Task directions: Take every line containing "will" out of the records.

(Beginning of Data listing)

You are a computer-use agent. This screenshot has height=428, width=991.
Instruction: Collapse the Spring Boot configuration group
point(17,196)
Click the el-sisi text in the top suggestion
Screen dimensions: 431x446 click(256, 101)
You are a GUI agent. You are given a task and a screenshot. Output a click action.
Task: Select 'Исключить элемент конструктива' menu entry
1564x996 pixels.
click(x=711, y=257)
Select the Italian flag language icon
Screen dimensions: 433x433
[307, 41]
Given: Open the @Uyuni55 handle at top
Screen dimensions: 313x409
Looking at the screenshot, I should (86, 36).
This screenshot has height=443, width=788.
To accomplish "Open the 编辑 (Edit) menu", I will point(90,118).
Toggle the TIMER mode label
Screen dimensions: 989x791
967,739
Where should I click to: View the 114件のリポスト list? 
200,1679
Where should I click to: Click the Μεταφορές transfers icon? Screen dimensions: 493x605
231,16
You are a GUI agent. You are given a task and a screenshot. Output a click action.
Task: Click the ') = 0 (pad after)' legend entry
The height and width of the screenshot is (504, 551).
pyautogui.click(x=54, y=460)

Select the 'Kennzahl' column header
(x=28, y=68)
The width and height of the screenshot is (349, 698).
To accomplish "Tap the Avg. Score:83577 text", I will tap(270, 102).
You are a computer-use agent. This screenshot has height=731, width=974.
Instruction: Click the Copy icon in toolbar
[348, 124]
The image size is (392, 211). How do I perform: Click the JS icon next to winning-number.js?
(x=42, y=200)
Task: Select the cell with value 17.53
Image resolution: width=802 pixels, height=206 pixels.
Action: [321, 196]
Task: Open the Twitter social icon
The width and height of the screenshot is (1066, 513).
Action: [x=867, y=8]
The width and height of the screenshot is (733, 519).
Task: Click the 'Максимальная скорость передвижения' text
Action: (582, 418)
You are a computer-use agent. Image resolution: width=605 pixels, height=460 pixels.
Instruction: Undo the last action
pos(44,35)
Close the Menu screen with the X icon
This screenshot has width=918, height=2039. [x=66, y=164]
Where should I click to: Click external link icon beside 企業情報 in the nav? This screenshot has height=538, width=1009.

(End of Data listing)

Result for this exercise:
To accomplish "Open the 编辑 (Edit) menu", I will point(90,118).
To accomplish "Tap the Avg. Score:83577 text", I will tap(270, 102).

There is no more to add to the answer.